##### Extracted material #####

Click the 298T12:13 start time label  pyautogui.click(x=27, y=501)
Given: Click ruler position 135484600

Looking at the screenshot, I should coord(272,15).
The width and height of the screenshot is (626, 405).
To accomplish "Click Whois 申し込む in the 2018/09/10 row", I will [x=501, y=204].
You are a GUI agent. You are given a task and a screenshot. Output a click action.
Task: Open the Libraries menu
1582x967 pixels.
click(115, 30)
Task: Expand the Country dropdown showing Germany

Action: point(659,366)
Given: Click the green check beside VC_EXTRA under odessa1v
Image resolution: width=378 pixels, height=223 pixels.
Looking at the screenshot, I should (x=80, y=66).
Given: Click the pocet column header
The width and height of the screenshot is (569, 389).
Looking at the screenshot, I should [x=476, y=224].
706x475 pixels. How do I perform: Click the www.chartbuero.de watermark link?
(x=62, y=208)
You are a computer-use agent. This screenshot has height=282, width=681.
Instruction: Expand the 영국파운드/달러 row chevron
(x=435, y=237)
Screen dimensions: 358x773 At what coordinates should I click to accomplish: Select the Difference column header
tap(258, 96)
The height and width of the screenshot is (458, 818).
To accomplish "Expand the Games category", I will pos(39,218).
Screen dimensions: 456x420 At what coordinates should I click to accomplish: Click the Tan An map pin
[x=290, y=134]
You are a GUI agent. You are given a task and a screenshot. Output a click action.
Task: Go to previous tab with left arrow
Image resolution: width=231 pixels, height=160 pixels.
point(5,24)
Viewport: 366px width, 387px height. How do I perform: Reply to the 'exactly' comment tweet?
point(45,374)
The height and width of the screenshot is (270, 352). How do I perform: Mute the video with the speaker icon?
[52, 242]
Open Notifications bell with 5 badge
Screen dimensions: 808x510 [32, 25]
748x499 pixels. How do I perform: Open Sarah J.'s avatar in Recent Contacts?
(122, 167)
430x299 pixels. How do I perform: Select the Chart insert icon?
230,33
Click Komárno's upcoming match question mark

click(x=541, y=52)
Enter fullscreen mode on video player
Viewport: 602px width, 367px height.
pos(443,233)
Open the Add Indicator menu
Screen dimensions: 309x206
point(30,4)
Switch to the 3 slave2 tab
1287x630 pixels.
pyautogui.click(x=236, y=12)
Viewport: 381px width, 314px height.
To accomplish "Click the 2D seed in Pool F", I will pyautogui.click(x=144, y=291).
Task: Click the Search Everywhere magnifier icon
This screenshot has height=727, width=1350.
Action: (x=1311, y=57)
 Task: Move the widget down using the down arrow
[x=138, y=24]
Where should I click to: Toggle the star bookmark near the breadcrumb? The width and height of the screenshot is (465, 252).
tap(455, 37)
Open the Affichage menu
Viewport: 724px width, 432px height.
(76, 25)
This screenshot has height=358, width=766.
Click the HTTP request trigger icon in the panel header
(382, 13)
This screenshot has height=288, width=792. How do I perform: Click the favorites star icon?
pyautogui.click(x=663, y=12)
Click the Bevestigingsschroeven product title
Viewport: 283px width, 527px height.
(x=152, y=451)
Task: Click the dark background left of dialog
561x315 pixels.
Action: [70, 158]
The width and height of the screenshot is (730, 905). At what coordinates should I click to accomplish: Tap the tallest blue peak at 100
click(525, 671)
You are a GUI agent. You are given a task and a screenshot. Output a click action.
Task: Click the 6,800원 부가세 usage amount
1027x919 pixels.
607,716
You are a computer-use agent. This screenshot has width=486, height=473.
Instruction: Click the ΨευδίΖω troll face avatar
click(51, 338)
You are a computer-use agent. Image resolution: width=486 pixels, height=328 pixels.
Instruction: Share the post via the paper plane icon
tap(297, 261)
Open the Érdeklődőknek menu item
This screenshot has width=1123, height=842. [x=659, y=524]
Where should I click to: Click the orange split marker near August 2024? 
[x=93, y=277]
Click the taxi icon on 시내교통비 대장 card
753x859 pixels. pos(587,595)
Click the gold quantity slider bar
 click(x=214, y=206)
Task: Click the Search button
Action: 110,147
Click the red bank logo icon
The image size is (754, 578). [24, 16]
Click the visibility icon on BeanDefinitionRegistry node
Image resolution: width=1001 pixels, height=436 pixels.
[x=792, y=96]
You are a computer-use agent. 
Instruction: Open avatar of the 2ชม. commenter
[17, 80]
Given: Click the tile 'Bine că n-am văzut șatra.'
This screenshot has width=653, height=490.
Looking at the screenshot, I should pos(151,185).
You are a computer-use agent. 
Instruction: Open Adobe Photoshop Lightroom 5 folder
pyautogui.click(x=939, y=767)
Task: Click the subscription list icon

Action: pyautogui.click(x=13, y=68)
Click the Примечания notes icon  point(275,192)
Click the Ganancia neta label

#####

-- Exercise brief --
Among the entries above, how many lines contain the string "computer"? Write the number alone.

-- Answer area --
5